We did learn a few things, though. The dashboard’s instrument cluster “coaches” a driver to operate the car most efficiently, and it was surprisingly satisfying to watch as the friction energy created while braking was recycled back to the vehicle’s battery.
The car’s “adaptive cruise control” slowed us down on the highway when we got too close to the vehicle ahead, and its “active assist” parking allowed for a hands-free parallel-parking experience — something my wife thought was loads of fun.
One of the challenges of a plug-in vehicle is finding a convenient place to charge it, and Ford is trying to address that with a free smart-phone app called MyFord Mobile, which includes a constantly updated database of more than 15,000 public charging stations in North America. The app can locate a destination, such as a restaurant, then show how far it is from the nearest charging station.

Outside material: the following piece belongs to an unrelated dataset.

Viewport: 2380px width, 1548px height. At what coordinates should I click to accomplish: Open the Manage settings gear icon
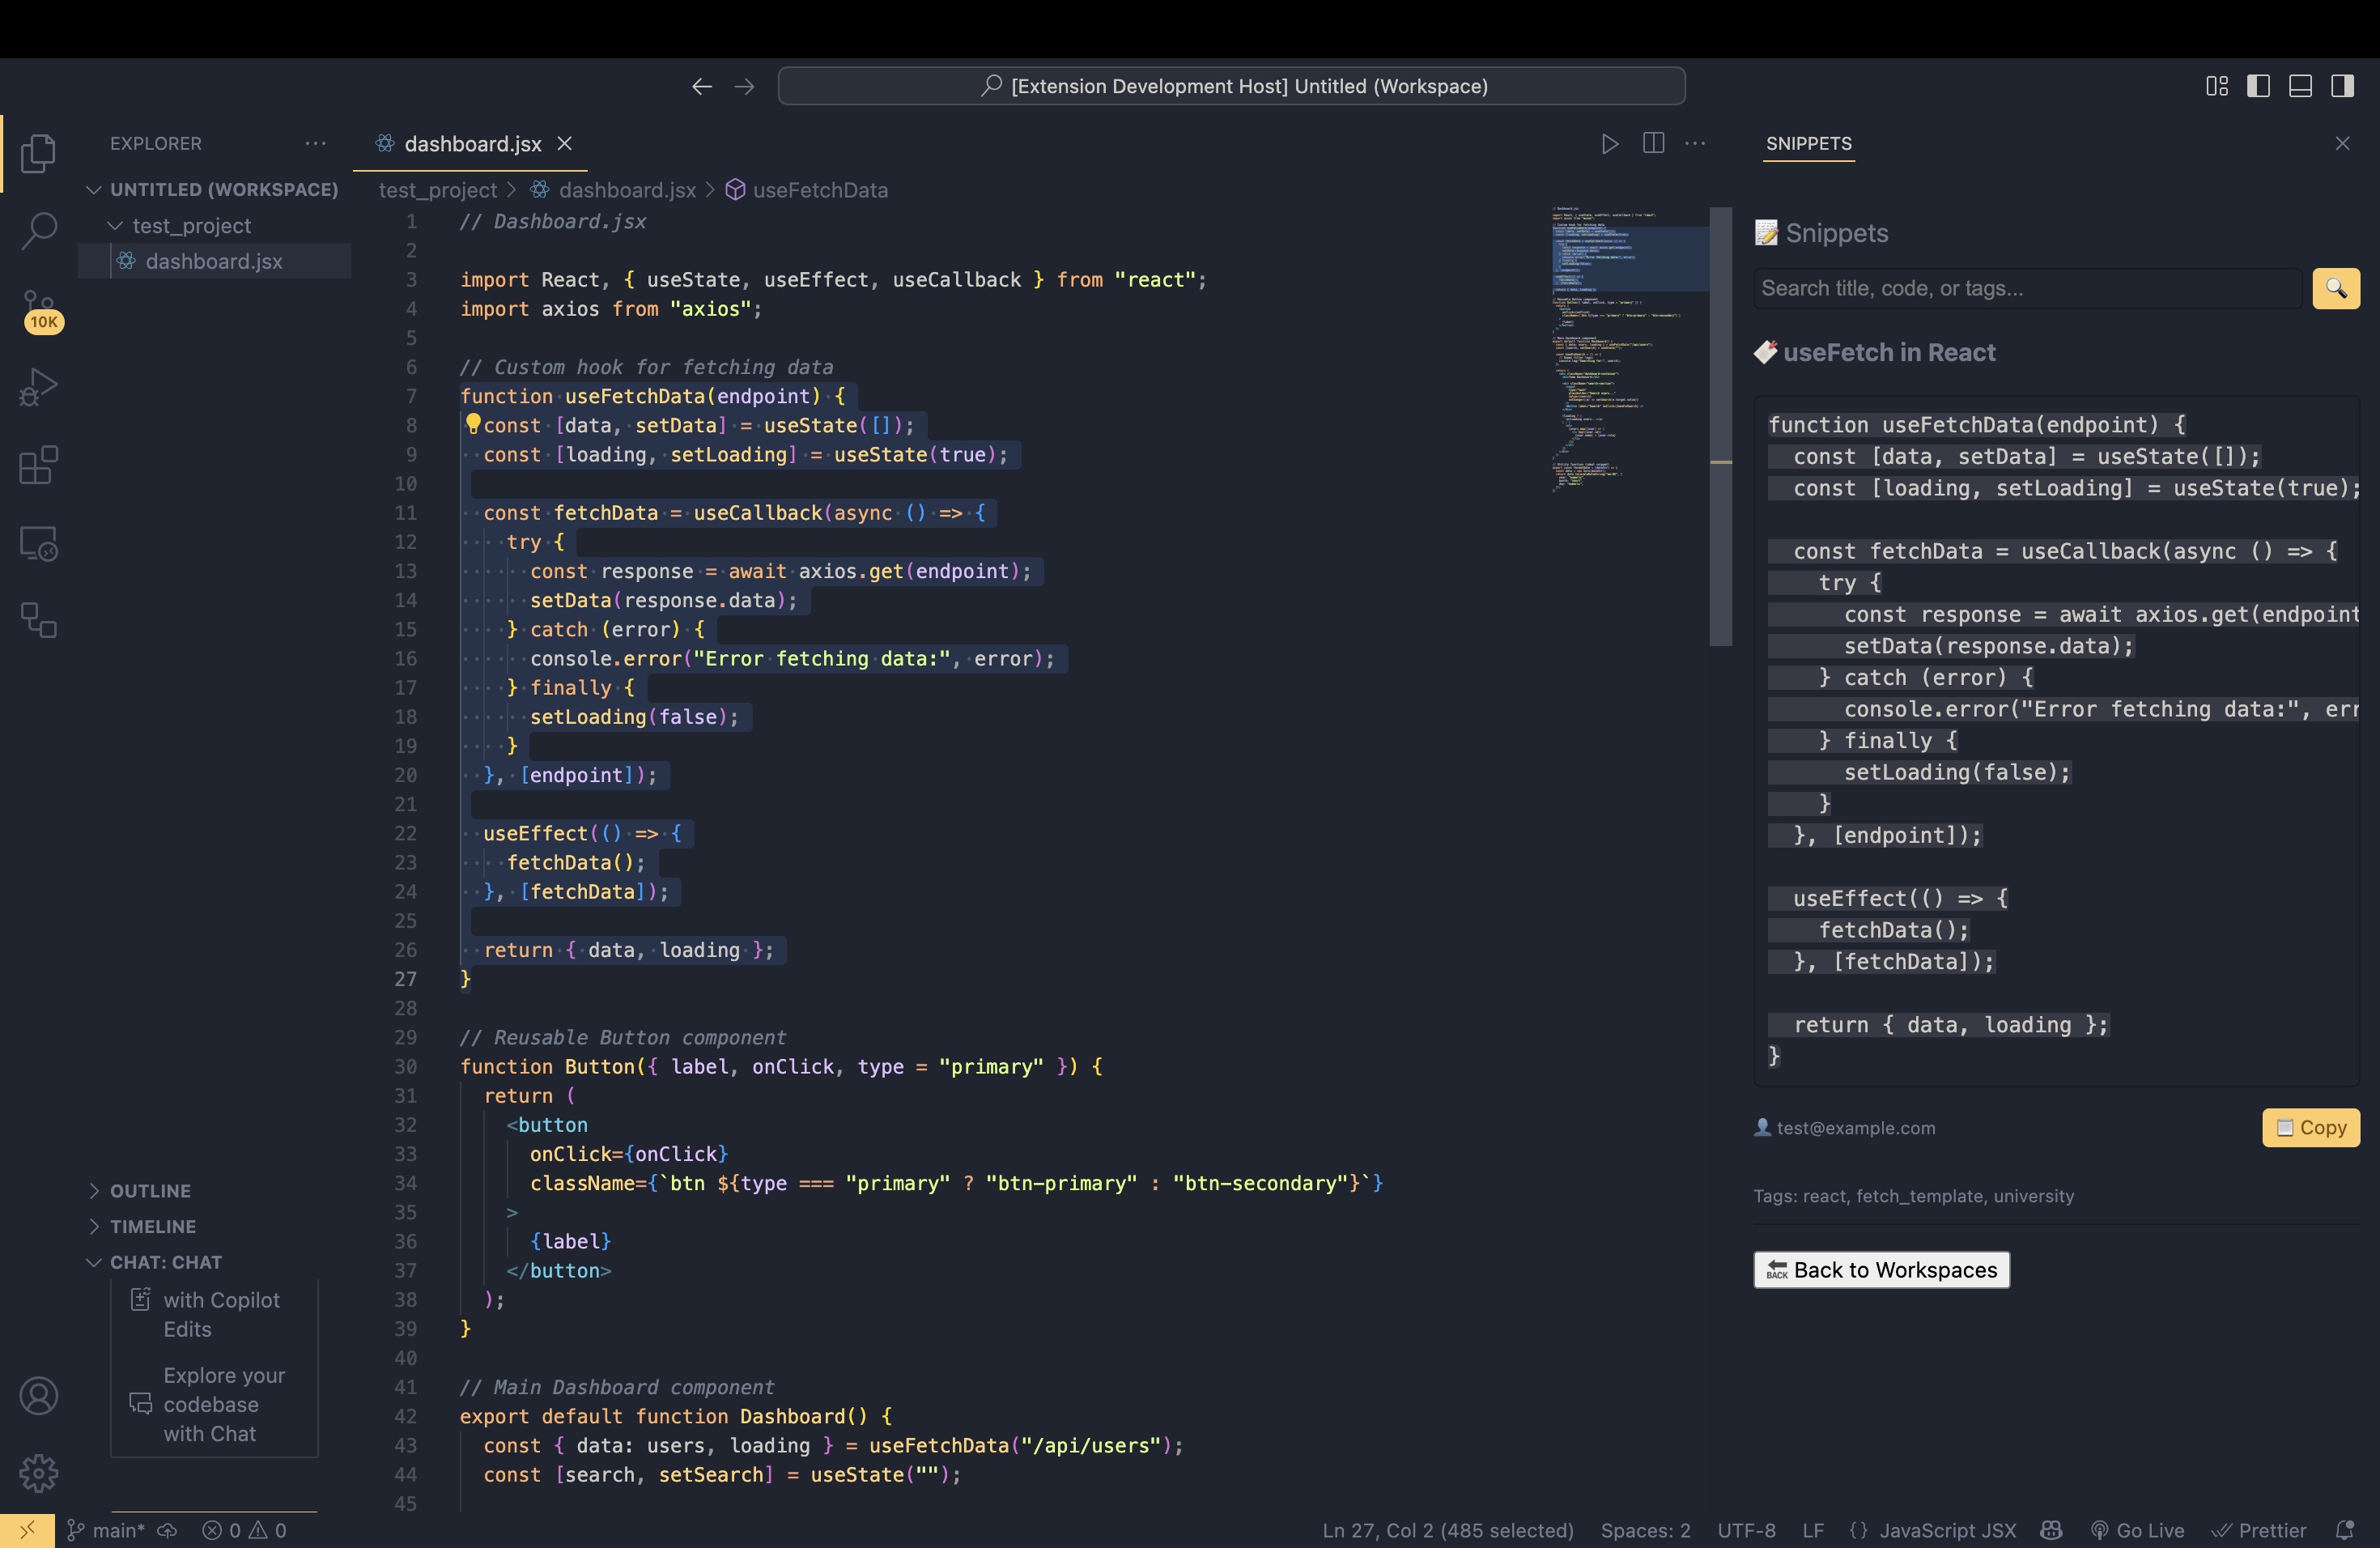pos(38,1473)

A few drawbacks: the lithium-ion battery pack takes up much of the car’s trunk, so there’s not a lot of room for luggage; the touch-screen navigation system is a bit balky at times — it couldn’t even find the Gateway Arch — and the mileage is nowhere near the advertised estimate of 100-plus MPGe. (That’s “miles per gallon equivalent,” a complicated EPA-created yardstick that measures the combined fuel efficiency of electric and hybrid vehicles.)
We attributed our MPGe mostly to our driving style — and as the EPA likes to say, your actual mileage may vary.
By the time we arrived in Tulsa, we had about a third of a tank of gas left. Considering the side trips and the times we got lost our total distance driven was more than 500 miles. That translated to something close to 50 miles per gallon — respectable by any measurement.
We might not have had the exciting adventures that Tod and Buz did on the old Route 66 TV show, but then again, I’ll bet their journey didn’t include a giant rocking chair, a bubble gum cigar, and a free bottle of soda from Gary Turner either.